La nomination par Donald Trump d’un de ses proches au poste de ministre de la Justice provoque une vive polémique à Washington. Matt Gaetz, élu de Floride à la Chambre des représentants, est en effet accusé de graves délits, notamment d’avoir eu une relation sexuelle avec une mineure de 17 ans. Des allégations qu’il nie farouchement.
Mais le timing interroge : cette annonce surprise intervient alors qu’une enquête parlementaire sur les agissements reprochés au sulfureux élu venait de s’achever, après sa démission express mercredi soir. Si Matt Gaetz clame avoir bénéficié d’un non-lieu dans une enquête fédérale parallèle, les conclusions de la commission d’éthique de la Chambre pourraient s’avérer embarrassantes.
Le camp républicain divisé sur la publication du rapport
C’est là que le bât blesse. Car le président républicain de la Chambre, Mike Johnson, un fidèle parmi les fidèles de Donald Trump, s’oppose fermement à la publication de ce rapport. Arguant que le document n’est encore qu’un “brouillon sommaire”, il juge qu’il ne serait pas “adéquat” de le rendre public maintenant que Matt Gaetz a quitté le Congrès.
Une position qui fait grincer des dents jusque dans son propre camp. Adam Schiff, élu démocrate et farouche pourfendeur de Trump, estime au contraire indispensable que le Sénat, qui doit statuer sur cette nomination controversée, puisse avoir accès aux conclusions de l’enquête parlementaire :
Allons-nous vraiment avoir un ministre de la Justice contre lequel il existe des accusations crédibles d’implication dans l’exploitation sexuelle de mineure, de potentielle consommation illicite de drogue et d’obstruction à une enquête ?
Adam Schiff, élu démocrate à la Chambre des représentants
Le Sénat face à ses responsabilités
Pour le nouvel élu sénateur de Californie, si la chambre haute devait confirmer Matt Gaetz sans prendre connaissance du fameux rapport, “cela reviendrait à abdiquer sa responsabilité” constitutionnelle. Une mise en garde à peine voilée à l’adresse des élus républicains qui seraient tentés d’approuver en bloc les choix de Donald Trump.
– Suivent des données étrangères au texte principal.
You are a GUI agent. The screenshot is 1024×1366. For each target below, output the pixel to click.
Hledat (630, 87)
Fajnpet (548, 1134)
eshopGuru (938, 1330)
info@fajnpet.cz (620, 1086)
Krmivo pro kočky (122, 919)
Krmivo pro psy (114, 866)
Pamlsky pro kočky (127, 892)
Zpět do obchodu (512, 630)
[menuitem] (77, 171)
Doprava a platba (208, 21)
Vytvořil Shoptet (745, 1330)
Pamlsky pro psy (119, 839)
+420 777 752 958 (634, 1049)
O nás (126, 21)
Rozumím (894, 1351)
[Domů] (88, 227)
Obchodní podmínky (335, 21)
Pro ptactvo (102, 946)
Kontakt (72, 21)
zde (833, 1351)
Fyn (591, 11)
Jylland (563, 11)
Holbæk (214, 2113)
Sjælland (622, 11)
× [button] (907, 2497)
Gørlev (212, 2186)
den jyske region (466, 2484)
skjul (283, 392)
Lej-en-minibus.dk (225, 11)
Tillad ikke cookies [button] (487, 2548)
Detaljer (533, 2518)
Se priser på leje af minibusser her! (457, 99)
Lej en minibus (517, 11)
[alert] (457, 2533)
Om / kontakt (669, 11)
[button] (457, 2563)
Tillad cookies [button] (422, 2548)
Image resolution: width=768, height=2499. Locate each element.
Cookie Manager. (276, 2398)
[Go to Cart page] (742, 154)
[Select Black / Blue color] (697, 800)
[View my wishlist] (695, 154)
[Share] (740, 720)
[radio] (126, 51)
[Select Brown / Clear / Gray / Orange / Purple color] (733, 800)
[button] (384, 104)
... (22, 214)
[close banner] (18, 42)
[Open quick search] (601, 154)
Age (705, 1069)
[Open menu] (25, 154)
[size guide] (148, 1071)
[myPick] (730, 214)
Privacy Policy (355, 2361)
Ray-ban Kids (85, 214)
Car pour Adam Schiff, le président cherche délibérément la confrontation avec ces nominations polémiques : “Trump veut établir que les membres du Congrès ne lui résisteront sur rien”. Un bras de fer qui s’annonce d’autant plus tendu que les démocrates ne disposent que d’une courte majorité au Sénat.
Matt Gaetz, un fidèle de la première heure
Reste que Matt Gaetz n’est pas un allié comme les autres pour Donald Trump. Élu pour la première fois en 2016 à la faveur de la vague trumpiste, ce turbulent quadragénaire s’est taillé une solide réputation de “bad boy” du Congrès. Toujours prompt à déclencher des polémiques, il avait notamment créé la controverse en portant un masque à gaz en pleine séance au début de la pandémie de Covid-19.
Présent à Washington le 6 janvier 2021, il fait partie des élus républicains accusés d’avoir contribué à chauffer les esprits qui ont mené à l’assaut meurtrier du Capitole. Un soutien indéfectible qui lui vaut aujourd’hui les faveurs du président, prêt à le propulser à la tête du ministère de la Justice malgré son manque flagrant d’expérience.
Un choix risqué pour l’avenir de la présidence Trump
Mais cette nomination à haut risque pourrait bien se retourner contre Donald Trump. Déjà fragilisé par de multiples enquêtes judiciaires, le milliardaire joue gros dans la perspective de la présidentielle de 2028. Imposer coûte que coûte des personnalités clivantes comme Matt Gaetz, au mépris de toute éthique, pourrait durablement ternir son image et fracturer son camp.
Pour l’heure, républicains et démocrates retiennent leur souffle dans l’attente de la décision du Sénat. Une chose est sûre : les auditions du futur ministre de la Justice s’annoncent explosives. Matt Gaetz parviendra-t-il à convaincre de sa probité malgré son passif sulfureux ? L’avenir de la présidence Trump pourrait se jouer dans les prochaines semaines.